Los recuerdos mienten más que las sombras


Il n’y a pas d’amour heureux
Mais c’est notre amour à tous les deux
LOUIS ARAGON

No es ahora, es hace tiempo.
Te observo a mi lado y pienso
en cómo será cuando no estés.

Cae la noche y solo las luces 
de los semáforos y los coches
iluminan tu perfil derrotado.

Qué bien te sienta esa luz roja,
me digo.
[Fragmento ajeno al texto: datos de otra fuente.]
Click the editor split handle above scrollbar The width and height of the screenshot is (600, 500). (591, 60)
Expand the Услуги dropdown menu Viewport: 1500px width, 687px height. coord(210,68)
Y qué bien te sientan
las sombras y esas ráfagas atroces. 

Ya apenas me miras cuando te miro;
solo me miras cuando conduzco,
creyendo que yo no puedo también.

Estamos llegando a tu casa.
Vuelvo a observarte y pienso
en cómo seré cuando no estés.

Más viejo, más triste, tal vez delgado,
ojalá menos enfermo, pero seguro
cansado de estar desierto por dentro.   

Me prometiste un amor imposible. 
Creía que exagerabas. Era imposible
y eterno. Igual que una maldición. 

Y, aunque siempre hacías lo que querías,
hiciste exactamente lo que te pedí. 
Eso es lo que ahora te reprocho.

Solo me pregunto si aún conservas
aquellos versos de Louis Aragon
en tu salón, junto a los libros.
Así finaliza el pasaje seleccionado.